DATA FOR ANALYSIS:
== == ==

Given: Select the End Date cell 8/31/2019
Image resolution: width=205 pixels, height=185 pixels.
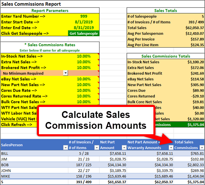Looking at the screenshot, I should pos(84,28).
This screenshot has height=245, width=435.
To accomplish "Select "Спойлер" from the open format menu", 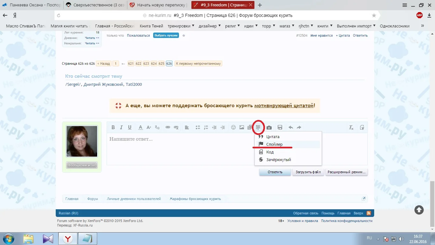I will point(275,144).
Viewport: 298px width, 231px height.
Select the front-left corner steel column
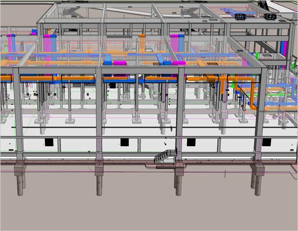pyautogui.click(x=19, y=113)
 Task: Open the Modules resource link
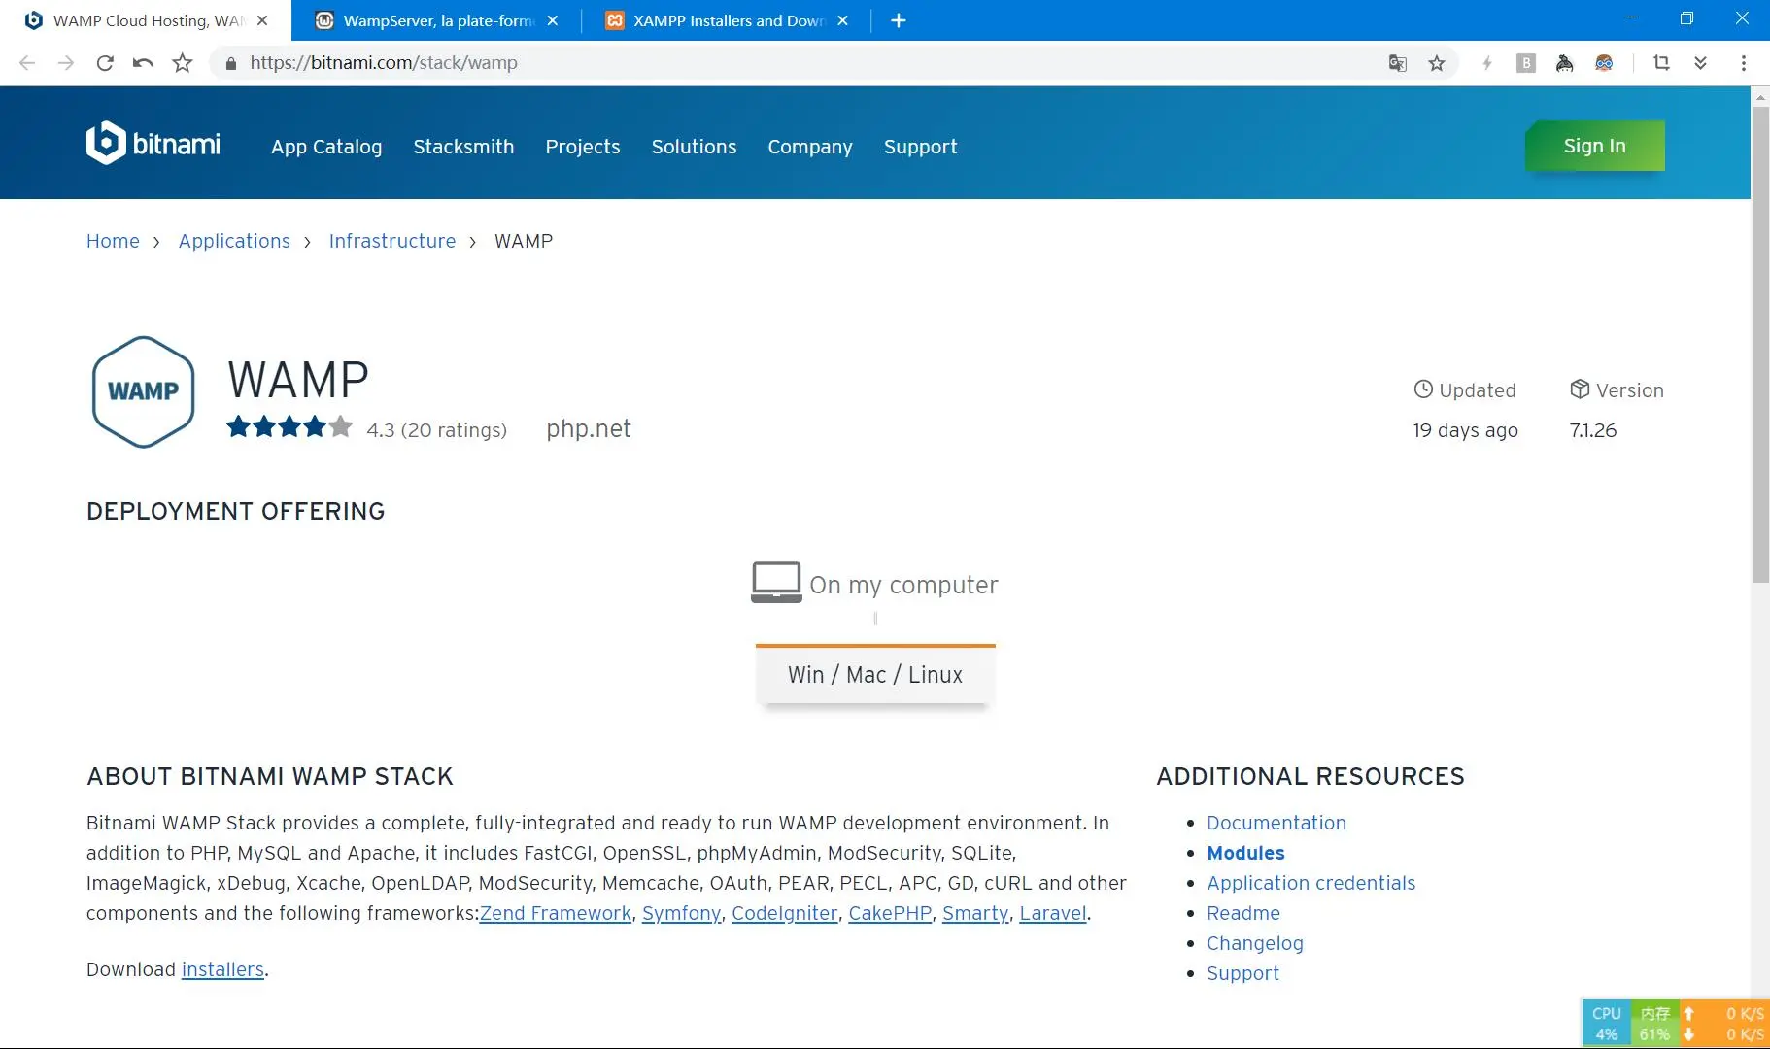point(1245,853)
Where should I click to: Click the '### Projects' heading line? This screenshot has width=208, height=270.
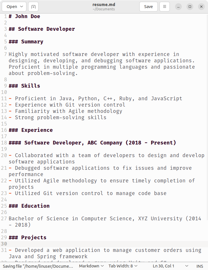28,238
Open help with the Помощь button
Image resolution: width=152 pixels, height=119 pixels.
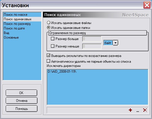point(21,109)

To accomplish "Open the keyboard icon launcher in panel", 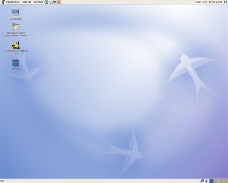I will (x=55, y=2).
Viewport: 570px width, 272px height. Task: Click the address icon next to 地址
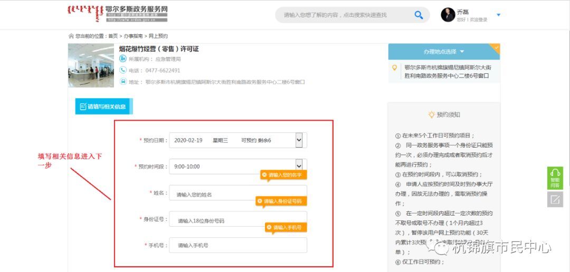click(x=123, y=82)
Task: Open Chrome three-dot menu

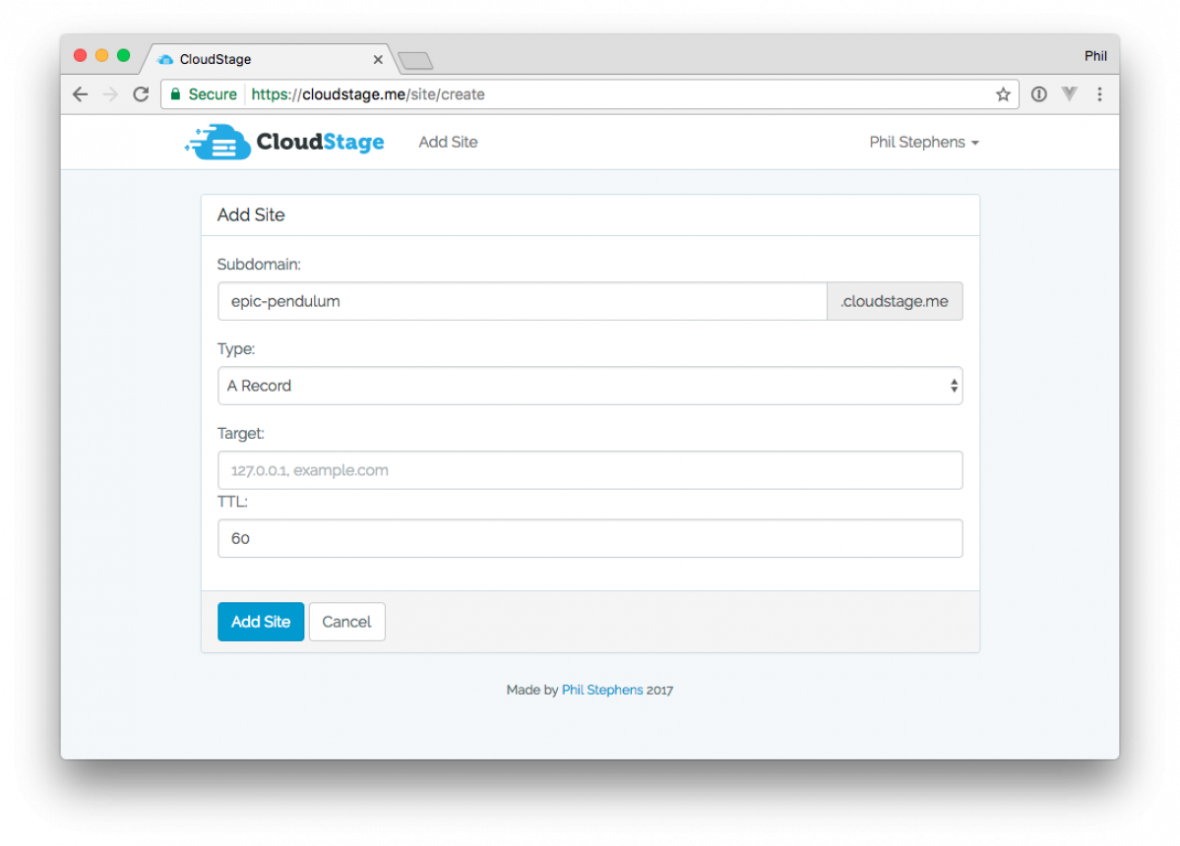Action: point(1099,94)
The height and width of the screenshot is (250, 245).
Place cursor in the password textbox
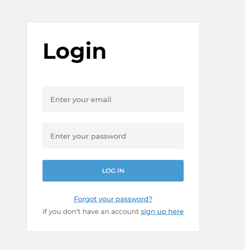click(113, 136)
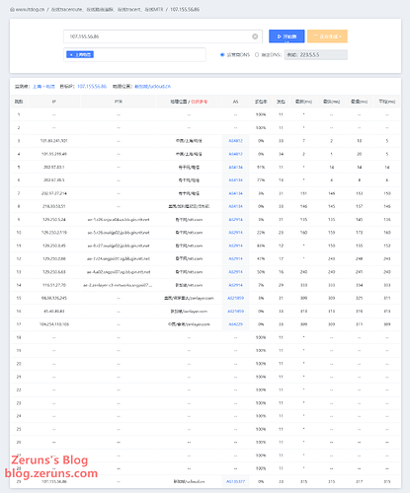This screenshot has height=493, width=410.
Task: Start the test with the blue play button
Action: (287, 36)
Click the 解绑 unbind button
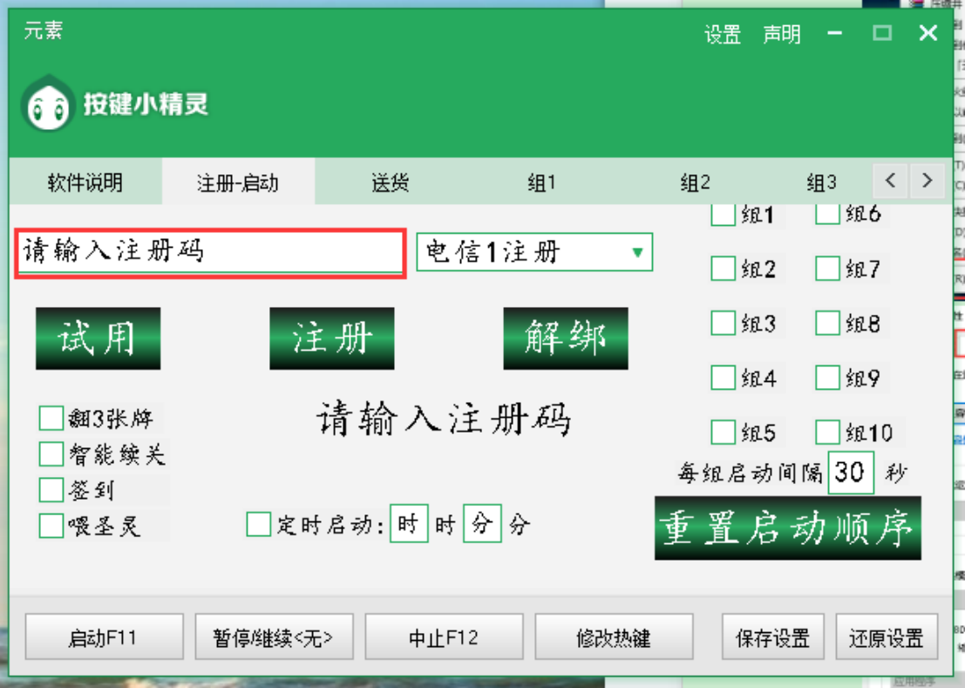 (565, 338)
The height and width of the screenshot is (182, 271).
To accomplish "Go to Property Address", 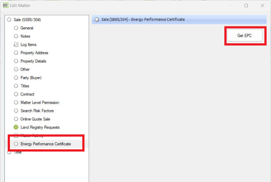I will pyautogui.click(x=34, y=53).
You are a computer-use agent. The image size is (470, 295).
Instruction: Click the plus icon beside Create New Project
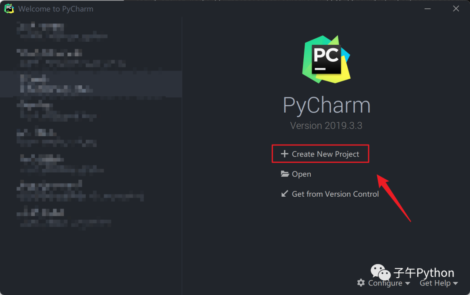click(284, 154)
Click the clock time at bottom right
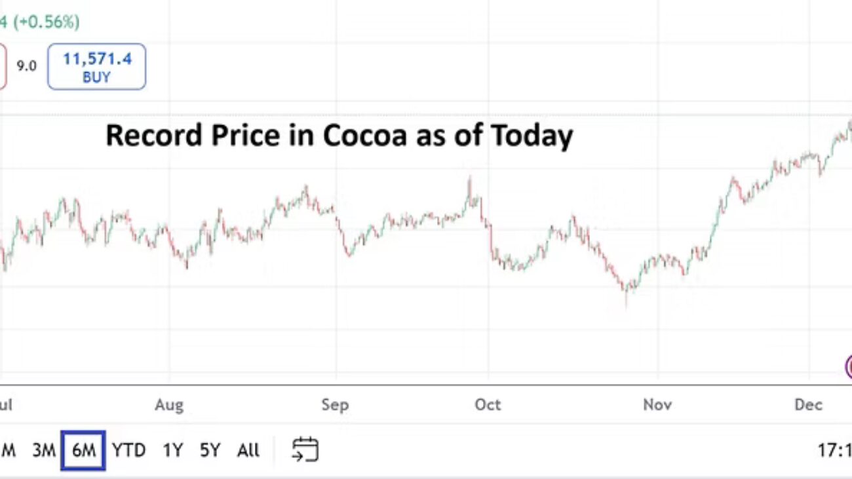 (835, 450)
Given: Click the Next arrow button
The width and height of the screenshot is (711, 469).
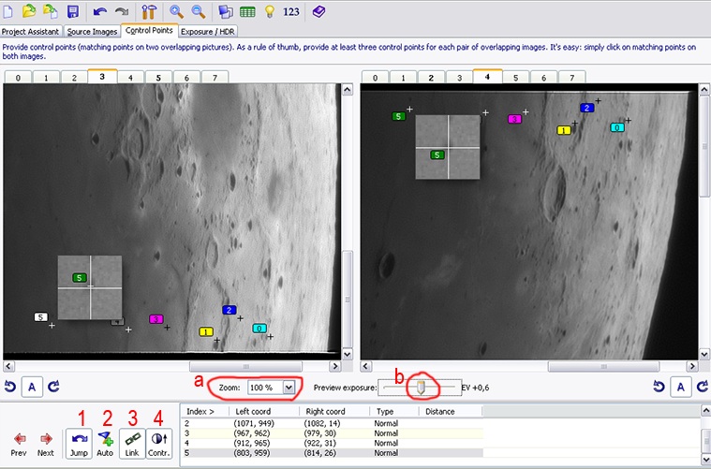Looking at the screenshot, I should [x=45, y=442].
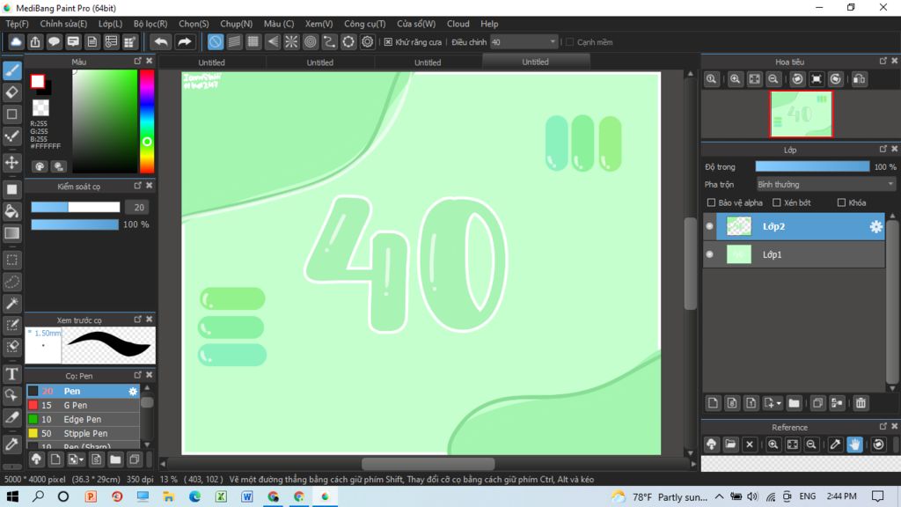This screenshot has height=507, width=901.
Task: Delete layer with trash icon
Action: click(x=861, y=403)
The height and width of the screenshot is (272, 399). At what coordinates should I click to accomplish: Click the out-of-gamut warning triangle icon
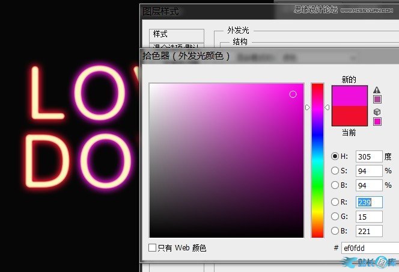[377, 90]
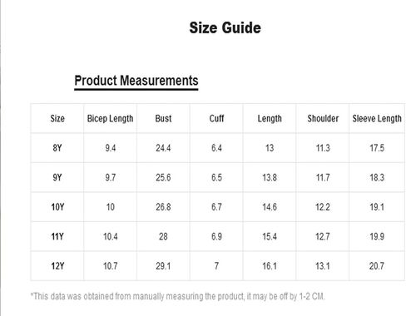Image resolution: width=406 pixels, height=316 pixels.
Task: Select the 9Y size row label
Action: click(57, 177)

== == ==

WHAT THE EXERCISE ASKS: Find each line holding the string "Given" in the listing above, then copy it.

RESULT OF THE TASK:
Given: Select the End Date cell 8/31/2019
Given: Click the Next arrow button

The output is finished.